→ **RECORDS FOR THIS TASK**:
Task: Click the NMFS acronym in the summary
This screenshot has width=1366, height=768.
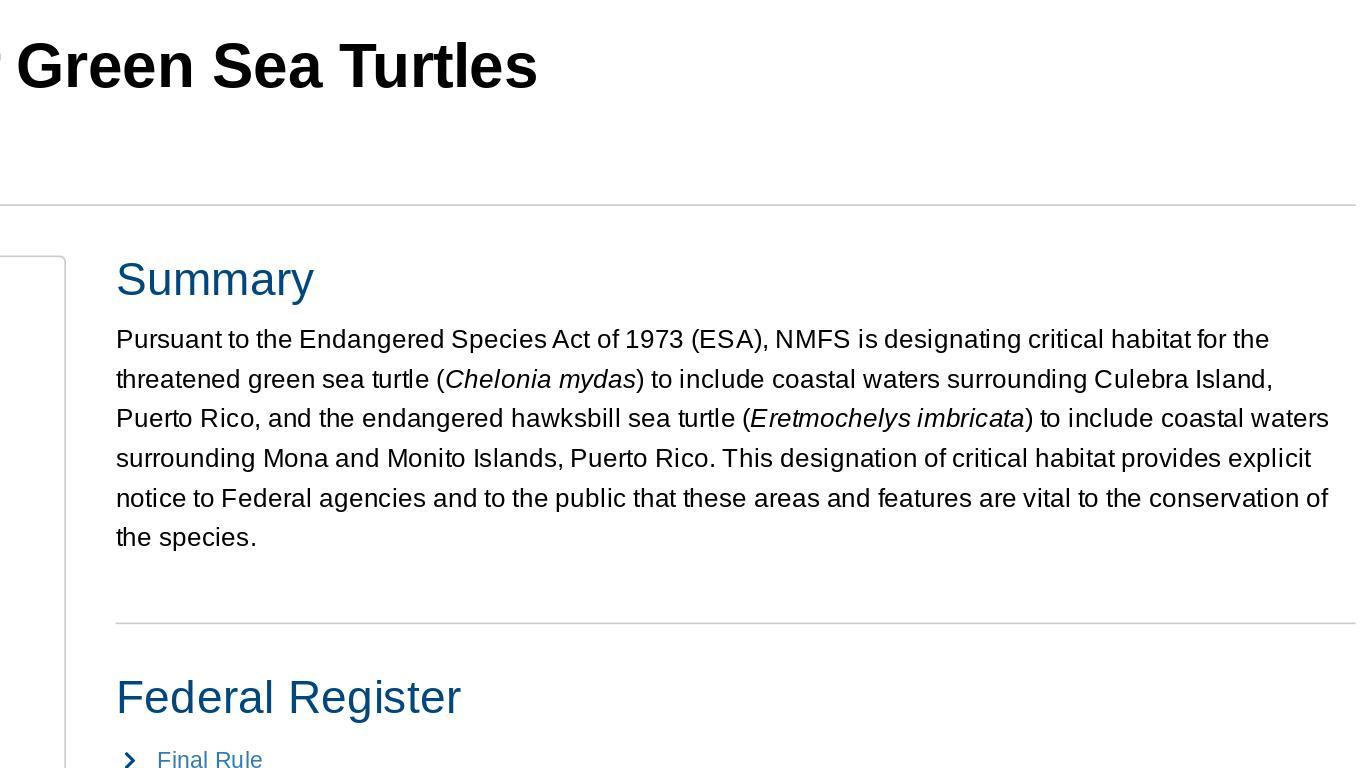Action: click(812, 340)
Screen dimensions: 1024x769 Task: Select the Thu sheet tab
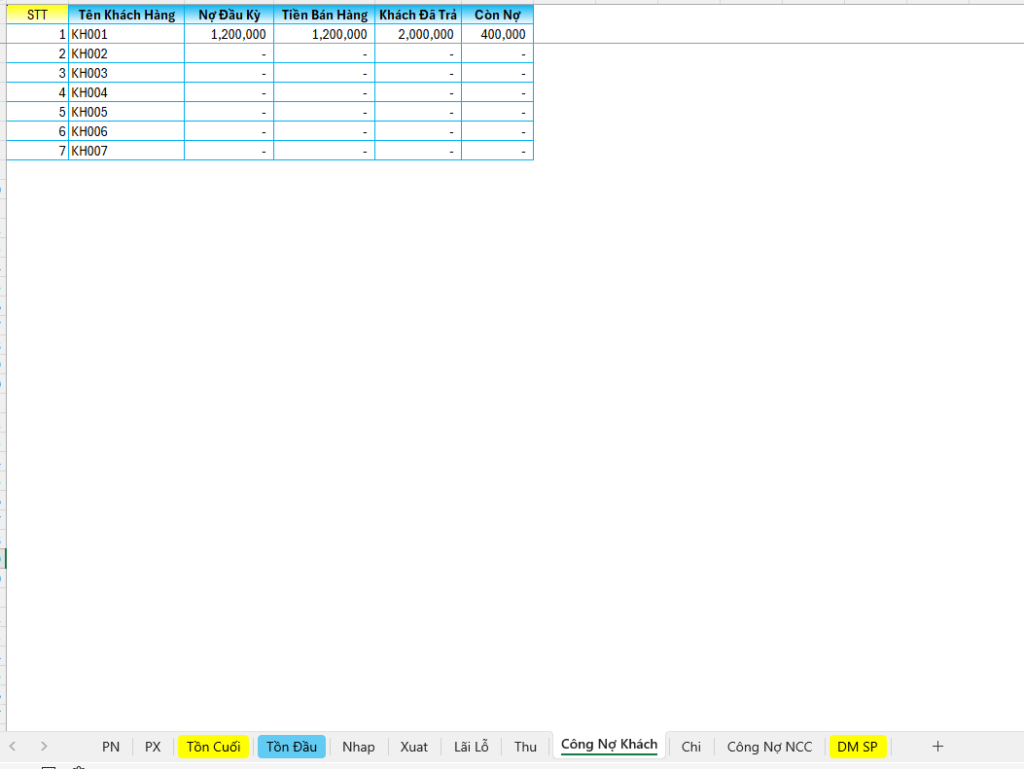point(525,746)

--

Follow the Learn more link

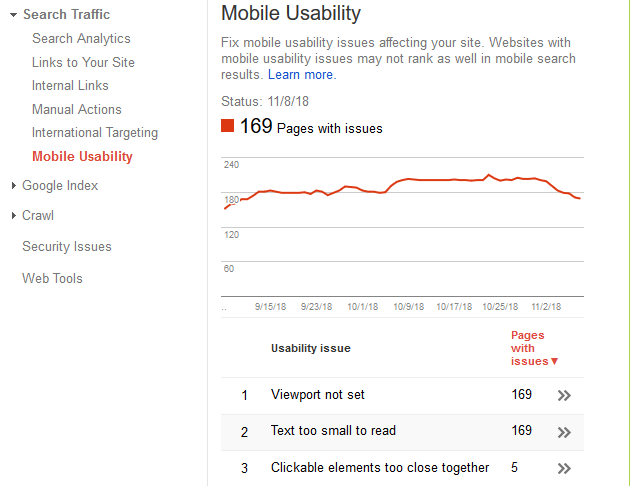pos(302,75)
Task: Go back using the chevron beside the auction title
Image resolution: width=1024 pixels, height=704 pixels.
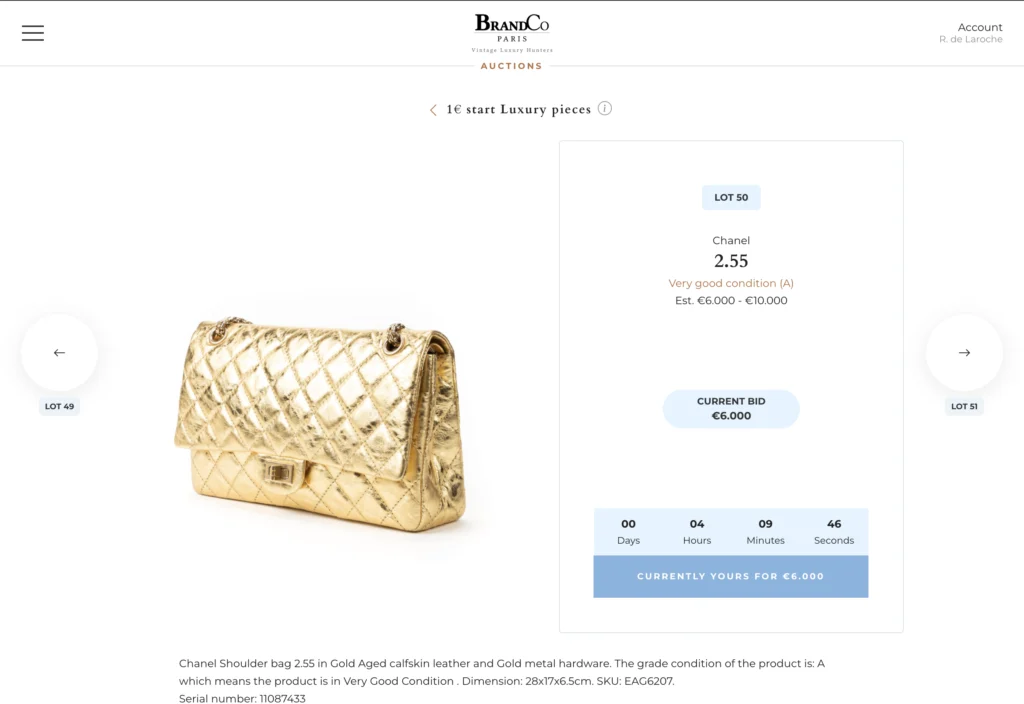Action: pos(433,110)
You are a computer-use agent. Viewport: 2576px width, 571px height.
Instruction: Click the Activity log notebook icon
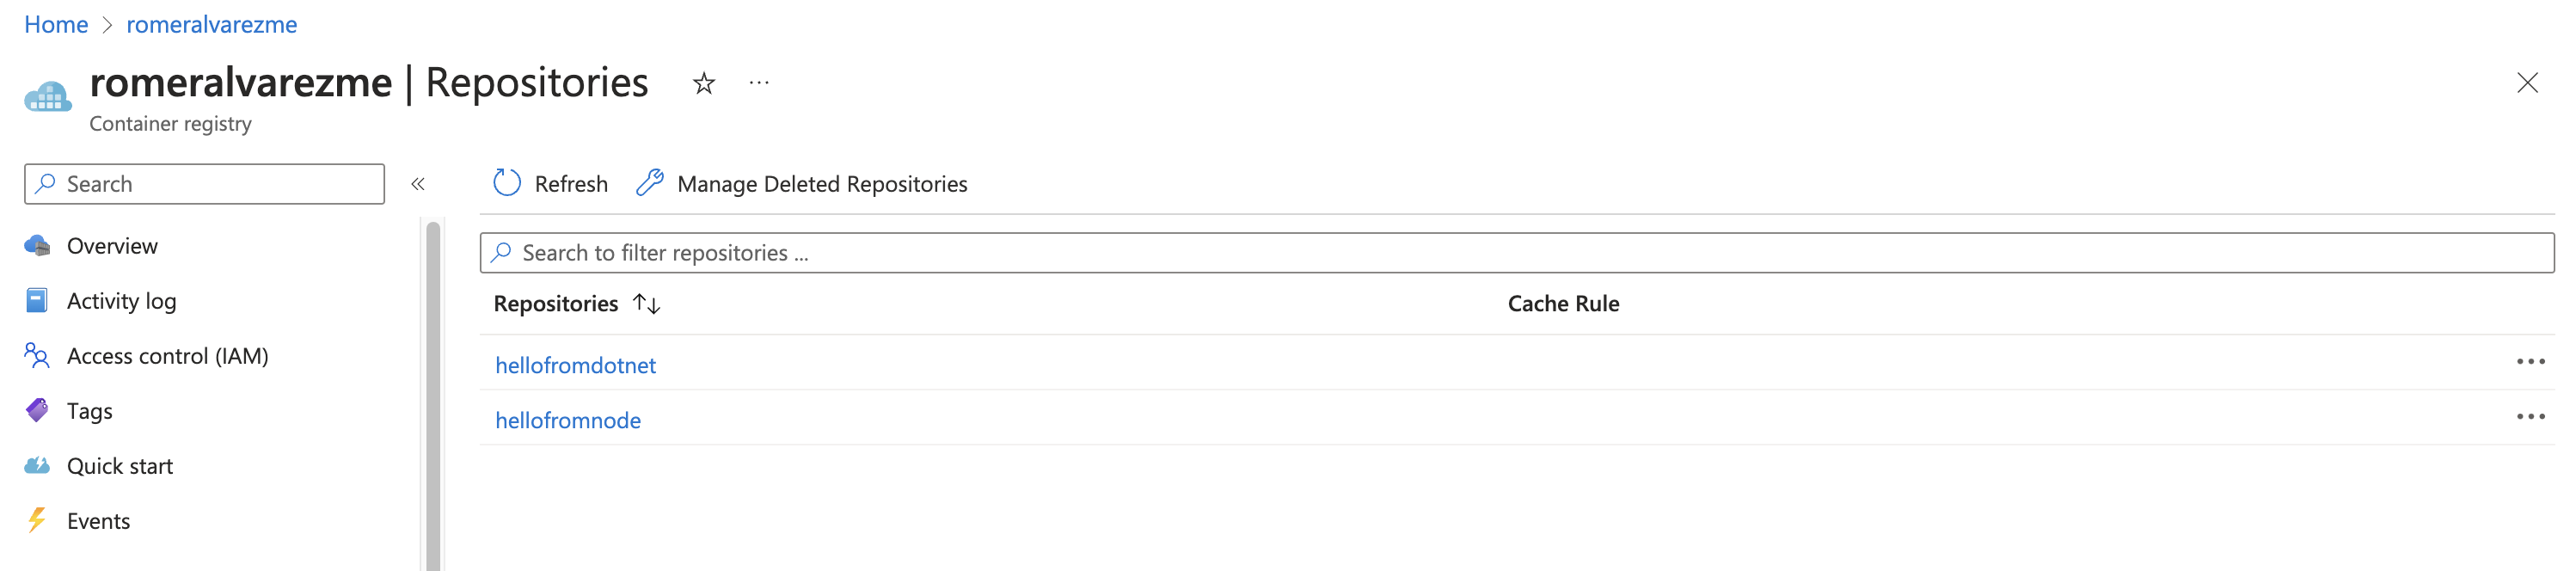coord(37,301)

→ **WHAT IS EXPECTED**:
Render as a numbered list the lines from the one containing "Task: Click the NMFS acronym in the summary" through the one containing "point(525,746)", including both. Skip any blank lines and leave the pictures out.

→ **PROBLEM SOLUTION**:
1. Task: Click the NMFS acronym in the summary
2. This screenshot has width=1366, height=768.
3. Action: click(812, 340)
4. Screen dimensions: 1024x769 Task: Select the Thu sheet tab
5. point(525,746)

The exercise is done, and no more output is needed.